#### Data for the task

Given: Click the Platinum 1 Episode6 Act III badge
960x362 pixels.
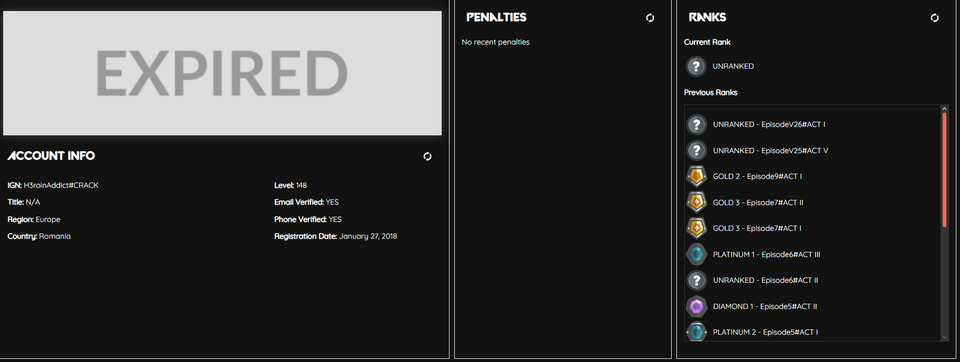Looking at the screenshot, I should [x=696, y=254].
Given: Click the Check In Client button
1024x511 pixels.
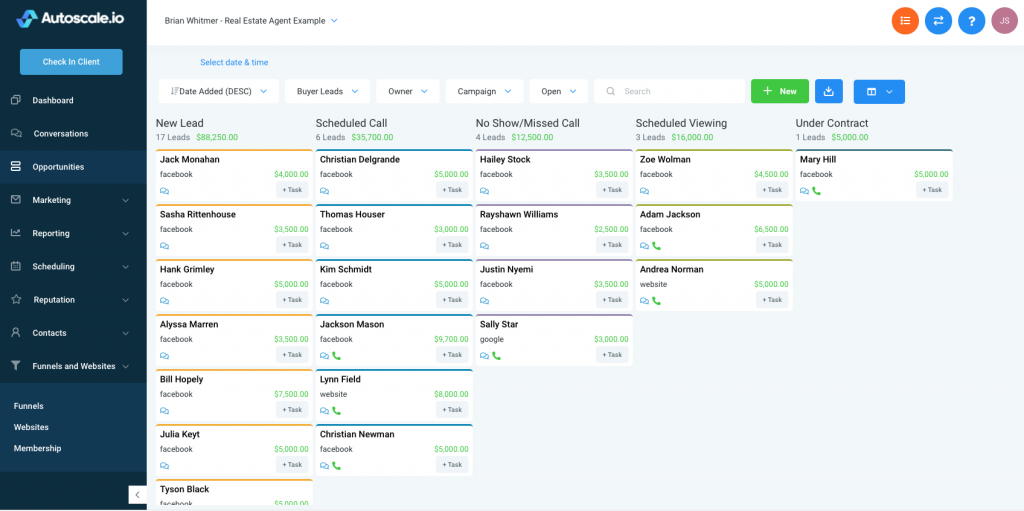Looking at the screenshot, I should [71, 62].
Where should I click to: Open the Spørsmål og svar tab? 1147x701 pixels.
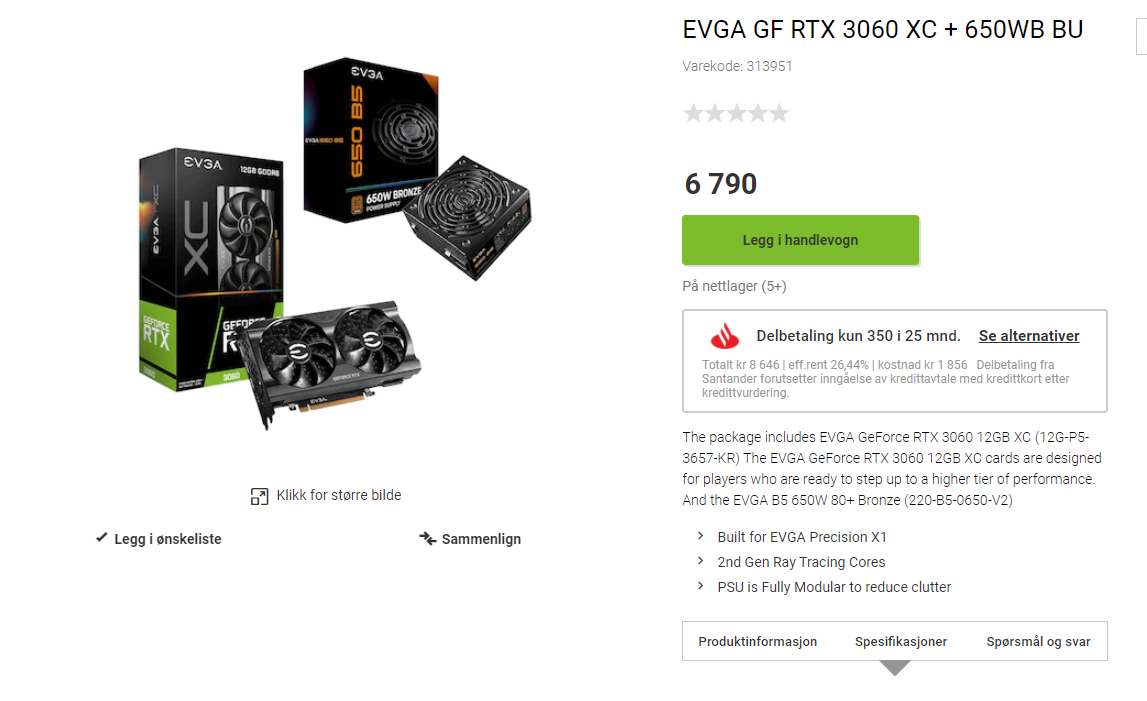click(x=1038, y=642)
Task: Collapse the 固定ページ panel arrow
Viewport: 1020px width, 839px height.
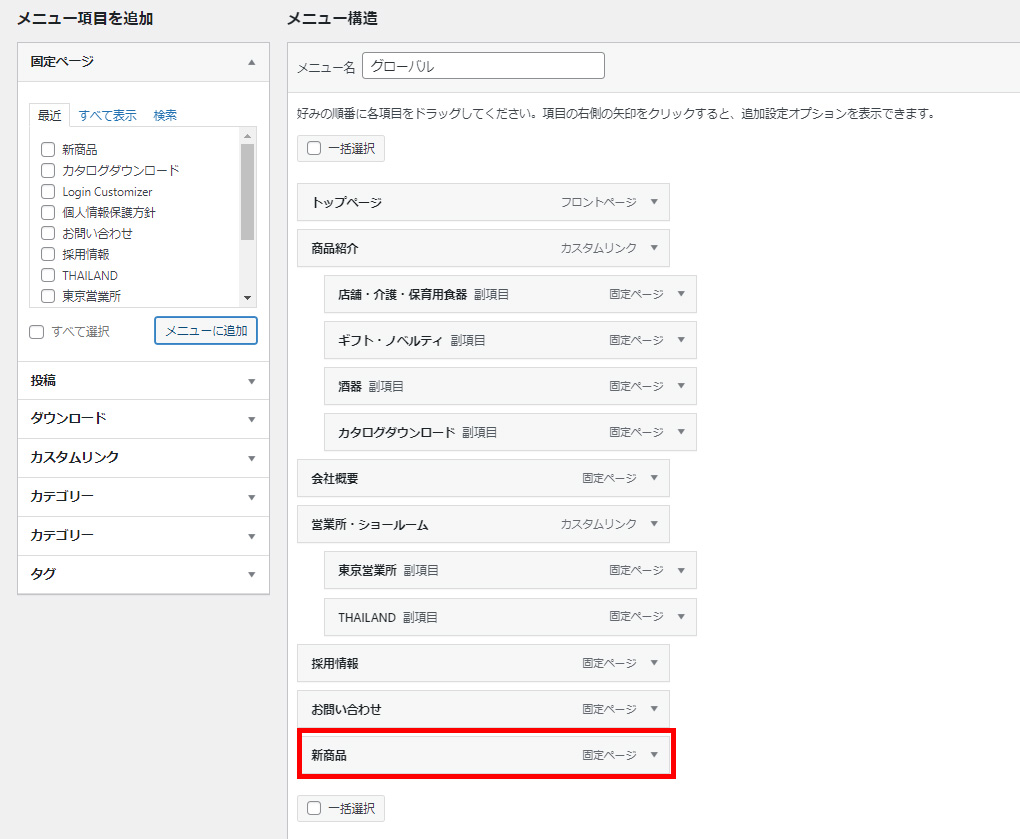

########

=== What you should do ===
The range to copy runs from the line with "Given: Click the Check In Client button" to the last line of the entries, both included; copy it exactly and leave out the pictures.

=== Response for this exercise ===
Given: Click the Check In Client button
1024x511 pixels.
Looking at the screenshot, I should [71, 62].
Where should I click to: Open the Spørsmål og svar tab? 1147x701 pixels.
click(x=1038, y=642)
Task: Collapse the 固定ページ panel arrow
Viewport: 1020px width, 839px height.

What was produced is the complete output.